Exercise set →
• A. According to the batch processing excerpt, what happens to folders that contain no elements compatible with the analysis?
• B. Quote the batch processing excerpt word for word, everything from "Save in input" down to "the input elements.".

Selection →

:::::

Figure 11.10: When the Batch box is checked, a CLC Metadata Table can be selected as input.

Figure 11.11: Data associated with each row in a CLC Metadata Table, of a type compatible with that analysis, make up the default content of batch units.

Batch overview

In the batch overview step, the elements in each batch unit can be reviewed, and refined based on their names using the fields Only use elements containing and Exclude elements containing.

In figure 11.12, the batch units, i.e. those elements and folders directly under the folder selected in figure 11.9, are shown. In each batch unit, data elements that could be used in the analysis are listed on the right hand side. Some batch units contain more than one data element. Those data elements would be analyzed together. To limit the analysis to just sequence lists containing trimmed sequences, the term "trim" has been entered into a filter field near the bottom.

Image batchfolderdetail
Figure 11.12: Overview of the batch units (left) and the input elements defined by each batch unit (right). By default, all elements that can be used as inputs are listed on the right (top). By entering terms in the filter fields, the list of elements in the batch units can be refined. Here, only sequence lists including trimmed sequences will be included (bottom) .

Folders that do not contain any elements compatible with the analysis are not shown in the batch overview.

Organization of the results

The options for where to save analysis outputs are shown in figure 11.13.

Image batchresulthandling
Figure 11.13: Options for saving results when an analysis is runin Batch mode.

The available options are:

Save in input folder Save all outputs into the same folder as the input data. For batch units defined by folders, the results of each analysis are saved into the folder with the input data. If the batch units were individual data elements, results are put into the same folder as the input elements.
Save in specified location You will be prompted in the next step to select a folder where the outputs should be saved to. The Create subfolders per batch unit checkbox allows you to specify whether subfolders should be created to store the results from each batch unit:
- When checked results for each batch unit are written to a newly created subfolder under the folder you select in the next step. A subfolder is created for each batch unit. (This is the default option.)
- When unchecked, results from all batch units are written to the folder you select in the next step.

:::::

Target pointing data
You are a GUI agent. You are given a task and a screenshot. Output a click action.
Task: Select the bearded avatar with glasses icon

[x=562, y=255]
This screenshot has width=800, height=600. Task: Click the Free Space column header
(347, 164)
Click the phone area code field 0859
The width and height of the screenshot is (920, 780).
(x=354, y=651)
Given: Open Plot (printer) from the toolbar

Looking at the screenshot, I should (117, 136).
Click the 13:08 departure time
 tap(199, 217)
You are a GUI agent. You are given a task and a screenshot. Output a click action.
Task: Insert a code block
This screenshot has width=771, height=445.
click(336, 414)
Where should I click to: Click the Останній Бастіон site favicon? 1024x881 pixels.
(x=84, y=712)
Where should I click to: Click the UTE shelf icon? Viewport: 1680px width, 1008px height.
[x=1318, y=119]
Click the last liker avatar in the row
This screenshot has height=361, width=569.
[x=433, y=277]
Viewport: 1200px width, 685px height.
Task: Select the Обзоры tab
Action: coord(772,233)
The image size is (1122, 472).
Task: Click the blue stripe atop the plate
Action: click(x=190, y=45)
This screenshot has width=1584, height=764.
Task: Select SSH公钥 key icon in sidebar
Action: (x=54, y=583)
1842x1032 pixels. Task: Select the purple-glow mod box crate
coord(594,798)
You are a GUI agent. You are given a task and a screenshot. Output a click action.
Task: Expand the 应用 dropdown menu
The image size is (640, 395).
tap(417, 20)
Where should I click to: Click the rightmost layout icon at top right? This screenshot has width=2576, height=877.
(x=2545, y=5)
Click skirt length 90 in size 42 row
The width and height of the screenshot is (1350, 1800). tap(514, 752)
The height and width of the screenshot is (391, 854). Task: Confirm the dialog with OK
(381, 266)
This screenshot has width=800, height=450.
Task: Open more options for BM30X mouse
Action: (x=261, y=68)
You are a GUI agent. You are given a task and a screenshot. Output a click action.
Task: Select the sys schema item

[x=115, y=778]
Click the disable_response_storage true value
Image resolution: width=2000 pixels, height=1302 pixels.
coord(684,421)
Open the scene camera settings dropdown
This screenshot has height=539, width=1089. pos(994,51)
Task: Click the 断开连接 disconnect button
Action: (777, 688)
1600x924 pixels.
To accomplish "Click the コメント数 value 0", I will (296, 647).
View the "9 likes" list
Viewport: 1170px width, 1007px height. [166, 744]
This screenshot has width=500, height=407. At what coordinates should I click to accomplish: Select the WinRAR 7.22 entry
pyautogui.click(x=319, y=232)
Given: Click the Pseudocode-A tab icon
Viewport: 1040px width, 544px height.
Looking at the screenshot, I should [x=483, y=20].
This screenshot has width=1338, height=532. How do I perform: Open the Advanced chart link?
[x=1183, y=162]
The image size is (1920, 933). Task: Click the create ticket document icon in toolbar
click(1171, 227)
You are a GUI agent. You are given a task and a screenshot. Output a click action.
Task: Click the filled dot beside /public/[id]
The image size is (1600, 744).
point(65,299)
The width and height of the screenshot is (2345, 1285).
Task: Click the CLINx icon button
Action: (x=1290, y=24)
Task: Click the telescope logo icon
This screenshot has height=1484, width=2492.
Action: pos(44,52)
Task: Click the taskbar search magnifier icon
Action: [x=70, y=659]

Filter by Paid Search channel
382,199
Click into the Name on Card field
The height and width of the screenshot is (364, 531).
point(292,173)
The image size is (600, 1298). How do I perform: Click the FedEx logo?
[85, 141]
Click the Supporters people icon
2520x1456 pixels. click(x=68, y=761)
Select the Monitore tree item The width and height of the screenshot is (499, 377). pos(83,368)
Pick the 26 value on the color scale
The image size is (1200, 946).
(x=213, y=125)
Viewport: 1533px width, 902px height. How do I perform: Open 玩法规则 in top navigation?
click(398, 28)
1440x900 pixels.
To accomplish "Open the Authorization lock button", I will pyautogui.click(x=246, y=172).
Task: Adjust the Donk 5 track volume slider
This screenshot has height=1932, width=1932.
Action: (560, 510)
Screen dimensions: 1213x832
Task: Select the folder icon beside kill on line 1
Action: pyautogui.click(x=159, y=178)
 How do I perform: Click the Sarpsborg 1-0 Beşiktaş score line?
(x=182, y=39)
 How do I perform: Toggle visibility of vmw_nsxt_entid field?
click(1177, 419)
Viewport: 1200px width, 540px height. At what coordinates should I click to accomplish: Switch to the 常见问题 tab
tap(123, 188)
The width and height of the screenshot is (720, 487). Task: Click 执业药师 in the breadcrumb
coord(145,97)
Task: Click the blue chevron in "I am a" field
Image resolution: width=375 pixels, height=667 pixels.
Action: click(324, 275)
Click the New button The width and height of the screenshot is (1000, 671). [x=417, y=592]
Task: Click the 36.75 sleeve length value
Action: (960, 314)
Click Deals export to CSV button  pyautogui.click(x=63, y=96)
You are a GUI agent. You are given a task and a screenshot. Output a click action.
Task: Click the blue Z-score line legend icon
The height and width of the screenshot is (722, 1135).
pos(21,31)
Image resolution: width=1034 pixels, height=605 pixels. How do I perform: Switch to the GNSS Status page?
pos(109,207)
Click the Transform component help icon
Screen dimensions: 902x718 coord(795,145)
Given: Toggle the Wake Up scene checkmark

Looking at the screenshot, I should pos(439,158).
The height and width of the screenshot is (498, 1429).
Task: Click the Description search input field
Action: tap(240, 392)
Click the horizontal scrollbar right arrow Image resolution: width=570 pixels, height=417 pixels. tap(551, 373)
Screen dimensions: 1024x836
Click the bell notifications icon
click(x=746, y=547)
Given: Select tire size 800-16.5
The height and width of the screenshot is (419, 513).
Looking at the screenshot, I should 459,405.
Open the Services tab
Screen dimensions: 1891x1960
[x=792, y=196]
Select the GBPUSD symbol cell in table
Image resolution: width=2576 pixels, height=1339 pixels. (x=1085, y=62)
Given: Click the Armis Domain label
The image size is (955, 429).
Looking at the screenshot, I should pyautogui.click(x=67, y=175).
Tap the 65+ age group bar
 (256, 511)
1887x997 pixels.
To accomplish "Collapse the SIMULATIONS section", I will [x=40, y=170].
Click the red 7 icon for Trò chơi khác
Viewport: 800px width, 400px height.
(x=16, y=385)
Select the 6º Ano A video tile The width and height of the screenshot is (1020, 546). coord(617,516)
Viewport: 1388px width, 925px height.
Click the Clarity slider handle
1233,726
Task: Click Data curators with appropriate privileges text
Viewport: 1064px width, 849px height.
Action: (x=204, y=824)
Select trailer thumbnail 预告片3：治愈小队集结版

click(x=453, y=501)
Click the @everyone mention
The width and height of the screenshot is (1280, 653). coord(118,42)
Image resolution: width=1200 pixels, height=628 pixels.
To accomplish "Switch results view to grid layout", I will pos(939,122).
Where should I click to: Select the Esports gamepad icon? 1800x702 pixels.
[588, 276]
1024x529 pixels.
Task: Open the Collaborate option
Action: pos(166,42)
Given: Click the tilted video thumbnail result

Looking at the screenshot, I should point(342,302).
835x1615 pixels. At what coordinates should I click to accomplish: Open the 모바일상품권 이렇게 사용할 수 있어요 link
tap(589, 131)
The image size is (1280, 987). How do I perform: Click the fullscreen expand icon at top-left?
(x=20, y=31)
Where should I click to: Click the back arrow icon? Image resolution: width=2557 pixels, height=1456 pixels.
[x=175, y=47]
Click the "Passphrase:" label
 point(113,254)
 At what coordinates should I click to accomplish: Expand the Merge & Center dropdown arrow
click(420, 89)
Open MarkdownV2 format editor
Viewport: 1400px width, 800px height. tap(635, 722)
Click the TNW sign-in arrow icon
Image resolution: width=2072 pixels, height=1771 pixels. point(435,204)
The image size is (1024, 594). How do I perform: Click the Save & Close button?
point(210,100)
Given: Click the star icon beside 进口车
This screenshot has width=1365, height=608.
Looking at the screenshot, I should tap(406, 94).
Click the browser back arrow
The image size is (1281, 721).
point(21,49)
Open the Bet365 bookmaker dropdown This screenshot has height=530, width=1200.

:::::

Answers for the tasks →
• A. They are not shown in the batch overview.

• B.
Save in input folder Save all outputs into the same folder as the input data. For batch units defined by folders, the results of each analysis are saved into the folder with the input data. If the batch units were individual data elements, results are put into the same folder as the input elements.